PROBLEM DESCRIPTION |
Look through the lines below; wherever the word "agent" appears, copy that line.

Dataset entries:
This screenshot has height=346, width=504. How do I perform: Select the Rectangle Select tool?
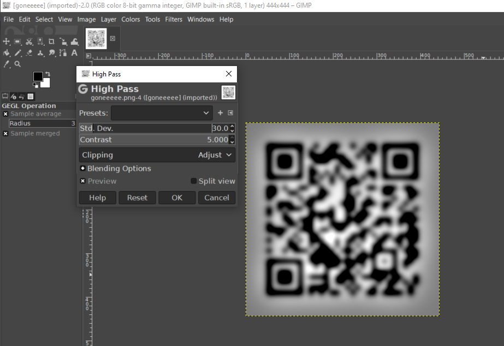tap(17, 41)
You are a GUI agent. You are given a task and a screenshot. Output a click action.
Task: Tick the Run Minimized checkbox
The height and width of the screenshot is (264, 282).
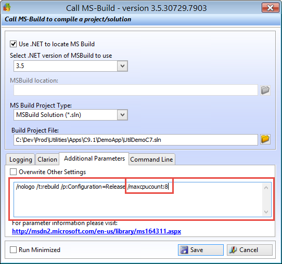click(x=14, y=249)
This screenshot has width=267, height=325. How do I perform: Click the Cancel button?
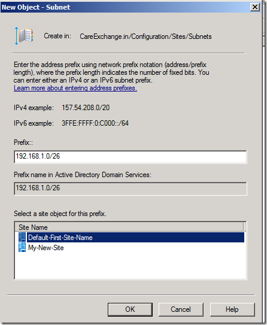coord(181,309)
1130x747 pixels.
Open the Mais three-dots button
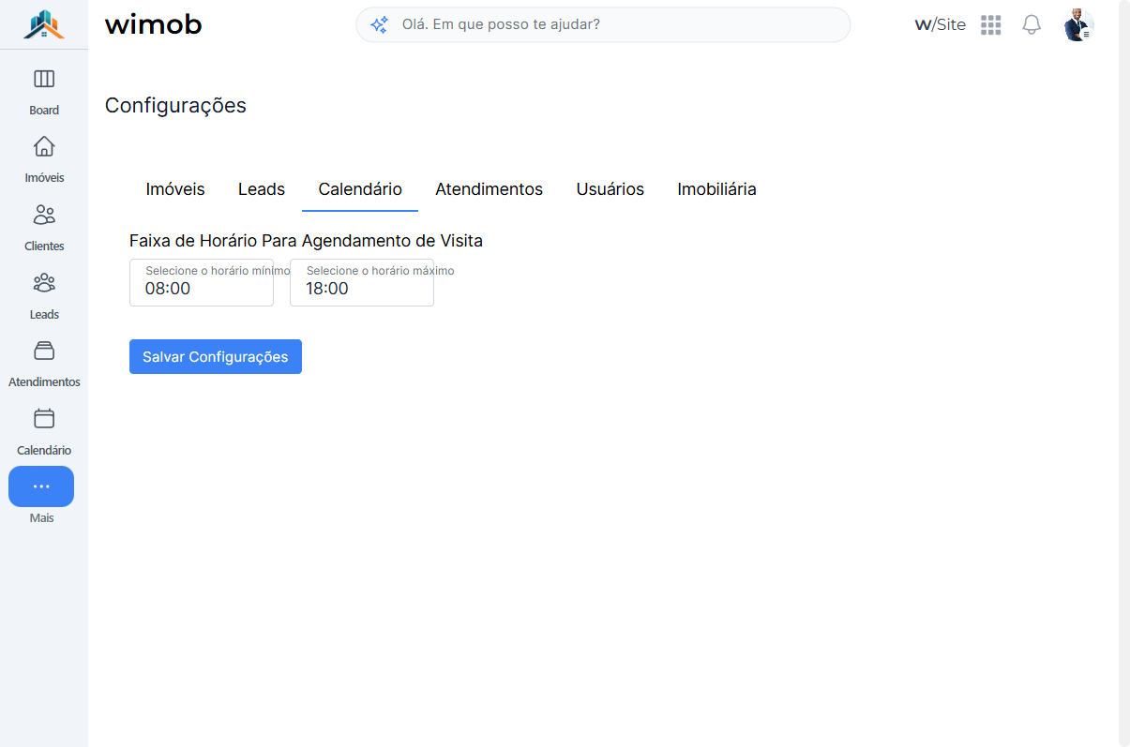41,486

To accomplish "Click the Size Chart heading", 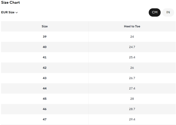I will 10,3.
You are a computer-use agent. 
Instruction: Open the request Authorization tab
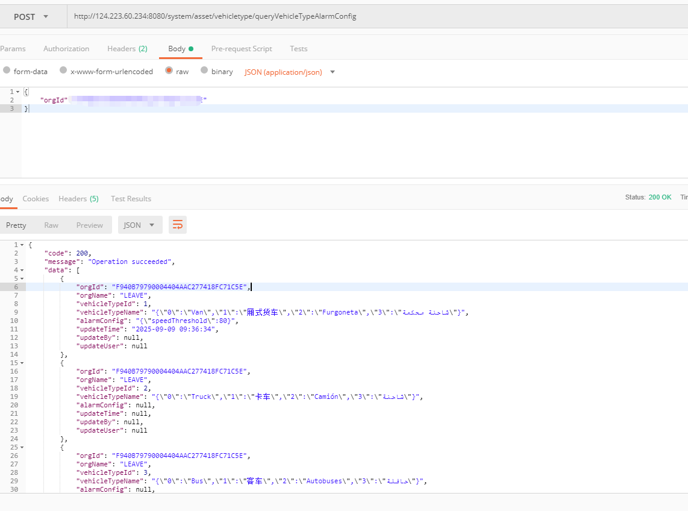pyautogui.click(x=66, y=49)
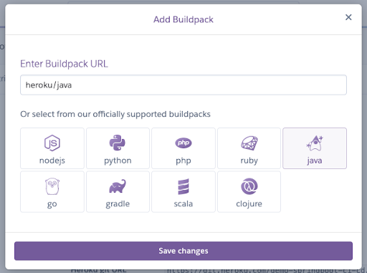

TASK RESPONSE |
You are a GUI agent. You are given a task and a screenshot. Output a click action.
You are a computer-use agent. 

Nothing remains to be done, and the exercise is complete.